_What is expected_
Whatever the records below say, write them all out exactly.
*** Opening Input ***
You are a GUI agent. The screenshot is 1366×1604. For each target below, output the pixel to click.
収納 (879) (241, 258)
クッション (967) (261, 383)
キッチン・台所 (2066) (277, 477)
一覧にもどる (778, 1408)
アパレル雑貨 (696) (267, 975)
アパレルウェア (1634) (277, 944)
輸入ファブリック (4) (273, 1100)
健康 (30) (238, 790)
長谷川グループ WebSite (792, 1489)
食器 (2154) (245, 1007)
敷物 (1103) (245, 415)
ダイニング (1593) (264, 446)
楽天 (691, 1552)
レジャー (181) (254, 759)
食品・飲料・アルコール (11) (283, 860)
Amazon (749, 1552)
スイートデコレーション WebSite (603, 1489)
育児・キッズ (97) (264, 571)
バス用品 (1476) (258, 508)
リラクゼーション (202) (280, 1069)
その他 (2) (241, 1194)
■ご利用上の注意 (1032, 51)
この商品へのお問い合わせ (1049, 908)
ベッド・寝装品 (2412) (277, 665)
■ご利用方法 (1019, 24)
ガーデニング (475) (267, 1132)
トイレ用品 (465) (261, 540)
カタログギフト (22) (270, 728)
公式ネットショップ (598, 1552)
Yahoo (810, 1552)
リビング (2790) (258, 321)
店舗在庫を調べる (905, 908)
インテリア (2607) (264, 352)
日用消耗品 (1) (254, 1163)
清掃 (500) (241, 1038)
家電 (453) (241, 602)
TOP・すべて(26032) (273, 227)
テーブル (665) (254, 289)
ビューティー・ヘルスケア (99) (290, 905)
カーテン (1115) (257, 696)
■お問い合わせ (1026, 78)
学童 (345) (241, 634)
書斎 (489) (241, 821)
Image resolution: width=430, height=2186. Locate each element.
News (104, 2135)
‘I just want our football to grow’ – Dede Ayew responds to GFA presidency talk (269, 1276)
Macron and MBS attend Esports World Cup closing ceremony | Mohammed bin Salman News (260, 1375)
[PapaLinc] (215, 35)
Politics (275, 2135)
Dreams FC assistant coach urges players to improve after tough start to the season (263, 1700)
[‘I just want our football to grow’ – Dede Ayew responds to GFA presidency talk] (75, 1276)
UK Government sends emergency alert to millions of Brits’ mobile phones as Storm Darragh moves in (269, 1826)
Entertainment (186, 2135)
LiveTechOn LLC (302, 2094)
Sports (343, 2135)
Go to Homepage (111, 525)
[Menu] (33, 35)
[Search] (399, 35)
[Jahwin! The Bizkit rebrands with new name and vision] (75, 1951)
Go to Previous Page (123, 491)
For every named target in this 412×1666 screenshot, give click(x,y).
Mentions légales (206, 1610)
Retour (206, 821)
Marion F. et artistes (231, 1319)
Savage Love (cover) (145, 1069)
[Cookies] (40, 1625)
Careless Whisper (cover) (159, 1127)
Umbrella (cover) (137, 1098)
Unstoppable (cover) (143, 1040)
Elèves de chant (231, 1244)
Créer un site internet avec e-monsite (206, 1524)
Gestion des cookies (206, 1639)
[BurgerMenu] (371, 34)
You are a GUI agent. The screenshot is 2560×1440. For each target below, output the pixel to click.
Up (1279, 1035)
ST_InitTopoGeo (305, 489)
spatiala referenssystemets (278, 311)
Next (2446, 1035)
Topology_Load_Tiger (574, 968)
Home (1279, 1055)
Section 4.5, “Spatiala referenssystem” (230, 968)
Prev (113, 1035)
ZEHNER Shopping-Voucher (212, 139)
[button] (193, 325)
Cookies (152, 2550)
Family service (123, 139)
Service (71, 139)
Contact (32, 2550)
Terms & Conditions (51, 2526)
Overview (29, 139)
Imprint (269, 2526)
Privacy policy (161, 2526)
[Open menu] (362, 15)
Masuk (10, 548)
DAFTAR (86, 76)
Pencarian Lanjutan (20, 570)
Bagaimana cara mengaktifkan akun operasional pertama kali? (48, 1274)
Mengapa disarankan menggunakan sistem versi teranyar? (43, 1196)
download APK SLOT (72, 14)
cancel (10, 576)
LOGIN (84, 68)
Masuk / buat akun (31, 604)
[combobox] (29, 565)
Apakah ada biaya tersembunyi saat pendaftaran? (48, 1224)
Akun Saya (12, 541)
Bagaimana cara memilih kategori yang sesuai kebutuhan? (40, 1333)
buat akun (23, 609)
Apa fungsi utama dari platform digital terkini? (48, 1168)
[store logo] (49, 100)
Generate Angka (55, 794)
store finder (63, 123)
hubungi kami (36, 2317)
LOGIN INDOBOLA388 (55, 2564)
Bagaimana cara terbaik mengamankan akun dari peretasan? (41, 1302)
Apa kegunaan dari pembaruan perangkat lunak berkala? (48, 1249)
*** Closing Input ***
_Response below_
You are a GUI agent. The screenshot is 1366×1604. For each target below, output the pixel to click.
収納 (879) (241, 258)
クッション (967) (261, 383)
キッチン・台所 (2066) (277, 477)
一覧にもどる (778, 1408)
アパレル雑貨 (696) (267, 975)
アパレルウェア (1634) (277, 944)
輸入ファブリック (4) (273, 1100)
健康 (30) (238, 790)
長谷川グループ WebSite (792, 1489)
食器 (2154) (245, 1007)
敷物 (1103) (245, 415)
ダイニング (1593) (264, 446)
楽天 (691, 1552)
レジャー (181) (254, 759)
食品・飲料・アルコール (11) (283, 860)
Amazon (749, 1552)
スイートデコレーション WebSite (603, 1489)
育児・キッズ (97) (264, 571)
バス用品 (1476) (258, 508)
リラクゼーション (202) (280, 1069)
その他 (2) (241, 1194)
■ご利用上の注意 (1032, 51)
この商品へのお問い合わせ (1049, 908)
ベッド・寝装品 (2412) (277, 665)
■ご利用方法 (1019, 24)
ガーデニング (475) (267, 1132)
トイレ用品 (465) (261, 540)
カタログギフト (22) (270, 728)
公式ネットショップ (598, 1552)
Yahoo (810, 1552)
リビング (2790) (258, 321)
店舗在庫を調べる (905, 908)
インテリア (2607) (264, 352)
日用消耗品 (1) (254, 1163)
清掃 (500) (241, 1038)
家電 (453) (241, 602)
TOP・すべて(26032) (273, 227)
テーブル (665) (254, 289)
ビューティー・ヘルスケア (99) (290, 905)
カーテン (1115) (257, 696)
■お問い合わせ (1026, 78)
学童 (345) (241, 634)
書斎 (489) (241, 821)
Image resolution: width=430, height=2186. Locate each element.
News (104, 2135)
‘I just want our football to grow’ – Dede Ayew responds to GFA presidency talk (269, 1276)
Macron and MBS attend Esports World Cup closing ceremony | Mohammed bin Salman News (260, 1375)
[PapaLinc] (215, 35)
Politics (275, 2135)
Dreams FC assistant coach urges players to improve after tough start to the season (263, 1700)
[‘I just want our football to grow’ – Dede Ayew responds to GFA presidency talk] (75, 1276)
UK Government sends emergency alert to millions of Brits’ mobile phones as Storm Darragh moves in (269, 1826)
Entertainment (186, 2135)
LiveTechOn LLC (302, 2094)
Sports (343, 2135)
Go to Homepage (111, 525)
[Menu] (33, 35)
[Search] (399, 35)
[Jahwin! The Bizkit rebrands with new name and vision] (75, 1951)
Go to Previous Page (123, 491)
For every named target in this 412×1666 screenshot, give click(x,y).
Mentions légales (206, 1610)
Retour (206, 821)
Marion F. et artistes (231, 1319)
Savage Love (cover) (145, 1069)
[Cookies] (40, 1625)
Careless Whisper (cover) (159, 1127)
Umbrella (cover) (137, 1098)
Unstoppable (cover) (143, 1040)
Elèves de chant (231, 1244)
Créer un site internet avec e-monsite (206, 1524)
Gestion des cookies (206, 1639)
[BurgerMenu] (371, 34)
You are a GUI agent. The screenshot is 2560×1440. For each target below, output the pixel to click.
Up (1279, 1035)
ST_InitTopoGeo (305, 489)
spatiala referenssystemets (278, 311)
Next (2446, 1035)
Topology_Load_Tiger (574, 968)
Home (1279, 1055)
Section 4.5, “Spatiala referenssystem” (230, 968)
Prev (113, 1035)
ZEHNER Shopping-Voucher (212, 139)
[button] (193, 325)
Cookies (152, 2550)
Family service (123, 139)
Service (71, 139)
Contact (32, 2550)
Terms & Conditions (51, 2526)
Overview (29, 139)
Imprint (269, 2526)
Privacy policy (161, 2526)
[Open menu] (362, 15)
Masuk (10, 548)
DAFTAR (86, 76)
Pencarian Lanjutan (20, 570)
Bagaimana cara mengaktifkan akun operasional pertama kali? (48, 1274)
Mengapa disarankan menggunakan sistem versi teranyar? (43, 1196)
download APK SLOT (72, 14)
cancel (10, 576)
LOGIN (84, 68)
Masuk / buat akun (31, 604)
[combobox] (29, 565)
Apakah ada biaya tersembunyi saat pendaftaran? (48, 1224)
Akun Saya (12, 541)
Bagaimana cara memilih kategori yang sesuai kebutuhan? (40, 1333)
buat akun (23, 609)
Apa fungsi utama dari platform digital terkini? (48, 1168)
[store logo] (49, 100)
Generate Angka (55, 794)
store finder (63, 123)
hubungi kami (36, 2317)
LOGIN INDOBOLA388 (55, 2564)
Bagaimana cara terbaik mengamankan akun dari peretasan? (41, 1302)
Apa kegunaan dari pembaruan perangkat lunak berkala? (48, 1249)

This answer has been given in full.